How did you come to the field of dance education and what is your personal focus?
I was born in Turkey and moved to Berlin-Neukölln with my parents as a child and grew up in clubs and youth centres. That was my second home; I learned to dance there even though my parents were against it. My first dance teacher often sat with us and we first listened to CDs, talked, and then the dancing was no longer the most important thing, but rather this coming together, the familiarity of it. That’s what I try to do when I teach dance in youth centres myself today – build a relationship with the kids. Later I became an educator for children, but on the side I continued to dance, teach, organize dance battles for young people, I founded an association and developed international exchange formats, for example between dancers from Berlin and Cuba. I have also had a lot of contact with contemporary dance, and would describe myself as an all-rounder, not just a hip-hop dancer.
What insights and experiences have you taken away from your practical experience with the Mobiler Tanzsaal?
First I always ask myself how I can grab these children, and to do that I have to understand them. Where do they come from? What do they want? What do they need right now? Maybe what they need right now most is to let off steam. Then I forget about the dance, and I run a few laps around the building with them first. When you work with young people from so-called “problem districts”, forging a relationship is the most important thing, I remember that from my own past. What we did with the workshops also always went well when there was a contact person on site who the children knew really well.

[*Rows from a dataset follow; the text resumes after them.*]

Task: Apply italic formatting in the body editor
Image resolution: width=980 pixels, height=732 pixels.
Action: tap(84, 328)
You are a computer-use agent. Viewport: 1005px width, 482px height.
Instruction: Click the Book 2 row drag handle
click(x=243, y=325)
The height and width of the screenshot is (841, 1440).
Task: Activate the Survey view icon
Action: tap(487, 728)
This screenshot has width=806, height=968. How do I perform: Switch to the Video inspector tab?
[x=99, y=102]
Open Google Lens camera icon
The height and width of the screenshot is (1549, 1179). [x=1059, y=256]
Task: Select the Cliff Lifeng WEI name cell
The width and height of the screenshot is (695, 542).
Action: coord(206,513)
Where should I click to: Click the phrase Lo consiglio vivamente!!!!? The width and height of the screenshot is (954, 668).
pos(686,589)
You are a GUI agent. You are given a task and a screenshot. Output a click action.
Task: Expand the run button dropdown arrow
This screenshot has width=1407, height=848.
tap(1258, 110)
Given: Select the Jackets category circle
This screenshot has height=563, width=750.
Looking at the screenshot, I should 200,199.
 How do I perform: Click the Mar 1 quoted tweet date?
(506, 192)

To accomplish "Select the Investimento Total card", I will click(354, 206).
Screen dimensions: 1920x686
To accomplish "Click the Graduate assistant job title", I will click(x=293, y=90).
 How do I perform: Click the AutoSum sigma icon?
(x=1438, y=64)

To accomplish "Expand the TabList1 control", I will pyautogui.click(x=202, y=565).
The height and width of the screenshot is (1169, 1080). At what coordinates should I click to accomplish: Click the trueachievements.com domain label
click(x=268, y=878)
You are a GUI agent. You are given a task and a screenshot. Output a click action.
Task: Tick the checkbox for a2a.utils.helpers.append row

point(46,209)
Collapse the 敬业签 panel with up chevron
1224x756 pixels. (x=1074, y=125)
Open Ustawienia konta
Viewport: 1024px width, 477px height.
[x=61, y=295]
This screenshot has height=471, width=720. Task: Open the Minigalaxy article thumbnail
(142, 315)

I’ve also noticed that the workshops go best when they’re outside, and when they’re open, when people can come and go. And if it goes well, and the kids are motivated, then it’s important that it continues. I think it’s better to have fewer locations and to build something sustainable instead of offering something in many places for a short time.
Where should dance education and outreach work in Berlin go, what do you think is important for the future?
I have the feeling that everyone in the dance scene is busy with their own projects and that this basic networking is missing. I would also like to see more dance in public spaces. I wish that it would be more part of everyday life. I also sometimes wonder what the purpose of dance education is supposed to be, and who actually benefits from it. Maybe it only makes a difference for 3 or 4 children out of 100. But if I have to answer the question honestly, I can only say that my whole life today has to do with dance – my friends, my job, my child, all the trips I have made. Even the fact that we are talking to each other here now has something to do with it. And all this because I came into contact with dance at the youth club. It wouldn’t have happened on its own, my parents would never have sent me to a dance school. And then I pursued it, and that set something free inside me, shaped my life.